03-14-2017 , 02:13 AM
Anarchism and Other Essays Emma Goldman (1910)

This wasn't all bad, but the badness came in multiple flavors. It was generally all written poorly. It was written at the level of what I would expect from an Anarchy pamphlet being handed out at a strike or what you might have heard from a soap box. Not like the intellectual underpinnings of a political theory. This is especially true of the title track Anarchism: What It Really Stands for. H.L. Mencken would call this boosterism. Goldman would boldly and without shame call it propaganda.

The second essay Minorities Versus Majorities is somewhat more interesting, but is frighteningly undemocratic and disdainful of the general population. Not being able to call an anarchist philosophy authoritarian, this just leaves the popular conception of anarchy as unbridled violent revolutionary action. When combined with the pollyanaish first essay it makes one understand how anarchy came to mean senseless violence to many people.

The Psychology of Political Violence is an apology for anarchist assassins, but it's actually somewhat of a good apology imo. Goldman doesn't openly endorse violence and neither am I right now, but most of the actual violence was directed at people who caused a tremendous amount of destruction themselves. To my way of thinking something like the assassination of King Umberto I was more justified than one random soldier killing an opposing random soldier in any war. That said, Goldman didn't justify the actions by calling anyone justified or doing something which protected others. She went for pop-psychology.

Prisons: A Social Crime and Failure Prisons come up in more than one of the essays and it is probably her best stuff. It's not an the level of Michelle Alexander or anything, but it's good. She goes into abuse in prison and the economic abuse of prisoners and the judicial system which unfortunately is as timely as ever.

Francisco Ferrer and the Modern School was another pretty solid essay. Although it again was in the tone of the first essay, it seemed more appropriate. Due to a combination of my ignorance and the essay being 107 years old I did find that I wasn't as familiar with some of the things brought up which I might have been and iirc some of it seemed like lists of obscure people and things.

The Hypocrisy of Puritanism is preaching to the choir and I liked it pretty well.

Of the remaining essays three were pretty atrocious (The Traffic in Women, Woman Suffrage, The Tragedy of Woman's Emancipation, and Marriage and Love and one was very boring (The Modern Drama: A Powerful Disseminator of Radical Thought). Goldman is for a complete radical revolution and against participation in the current system including voting. Ok, interesting arguments could be made, but they weren't. At the very best it's pop drivel before its time and at the worst it's deeply misanthropic and misogynist. There are a few good points in there, but it's all super naive and preachy.

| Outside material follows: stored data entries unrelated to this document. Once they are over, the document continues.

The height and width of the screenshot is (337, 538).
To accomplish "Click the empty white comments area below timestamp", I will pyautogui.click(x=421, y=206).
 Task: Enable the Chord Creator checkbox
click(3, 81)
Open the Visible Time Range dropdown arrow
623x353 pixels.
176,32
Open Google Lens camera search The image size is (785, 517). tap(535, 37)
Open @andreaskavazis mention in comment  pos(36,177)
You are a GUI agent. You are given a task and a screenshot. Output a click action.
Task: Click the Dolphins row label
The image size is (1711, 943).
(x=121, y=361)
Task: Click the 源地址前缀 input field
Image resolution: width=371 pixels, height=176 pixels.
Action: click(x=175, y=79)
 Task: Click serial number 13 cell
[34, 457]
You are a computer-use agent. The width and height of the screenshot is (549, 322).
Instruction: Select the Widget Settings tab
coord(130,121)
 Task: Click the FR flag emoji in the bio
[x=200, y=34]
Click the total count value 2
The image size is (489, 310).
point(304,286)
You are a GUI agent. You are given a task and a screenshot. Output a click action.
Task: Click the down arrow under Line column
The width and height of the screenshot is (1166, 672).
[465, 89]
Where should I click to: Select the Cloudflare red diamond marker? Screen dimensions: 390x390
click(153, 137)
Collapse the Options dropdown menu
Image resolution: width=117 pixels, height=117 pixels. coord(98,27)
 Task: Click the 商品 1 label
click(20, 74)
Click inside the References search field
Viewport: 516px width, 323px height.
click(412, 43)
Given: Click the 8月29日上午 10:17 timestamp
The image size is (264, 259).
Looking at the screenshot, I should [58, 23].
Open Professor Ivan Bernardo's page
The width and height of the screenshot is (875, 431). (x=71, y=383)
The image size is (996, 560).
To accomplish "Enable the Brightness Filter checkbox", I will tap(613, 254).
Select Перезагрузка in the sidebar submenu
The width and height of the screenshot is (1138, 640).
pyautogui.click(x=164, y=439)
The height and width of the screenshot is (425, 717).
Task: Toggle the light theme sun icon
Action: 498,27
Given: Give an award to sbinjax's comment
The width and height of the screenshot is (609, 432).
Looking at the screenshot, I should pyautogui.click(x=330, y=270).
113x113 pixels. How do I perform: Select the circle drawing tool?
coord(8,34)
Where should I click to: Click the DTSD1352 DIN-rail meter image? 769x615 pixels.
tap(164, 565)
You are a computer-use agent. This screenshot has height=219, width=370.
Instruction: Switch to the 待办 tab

Last edited by microbet; 03-14-2017 at 02:19 AM.
03-14-2017 , 03:45 AM
I admire your apparent desire to expose your mind to a variety of thought, but hundred year old Nielsio ranting is in nope not even once territory for me.
03-14-2017 , 07:33 AM
Quote:
Originally Posted by ChrisV
I admire your apparent desire to expose your mind to a variety of thought, but hundred year old Nielsio ranting is in nope not even once territory for me.

Anarchism as a system of political thought is so so so so much more than Neilsio's posting ever aspired too and such an attitude would leave you painfully ignorant of that reality.
03-14-2017 , 07:40 AM
Are ChrisV's attitudes the reason Nielsio can't be free?
03-14-2017 , 07:53 AM
Quote:
Originally Posted by DVaut1
Are ChrisV's attitudes the reason Nielsio can't be free?
Not aware enough of relevant in jokes to get that but it is a simple reality that Neilso's postings should not be taken as anything close to representative of the tradition of anarchist political philosophy.

Virgin in basement ranting about ACism =! anarchism.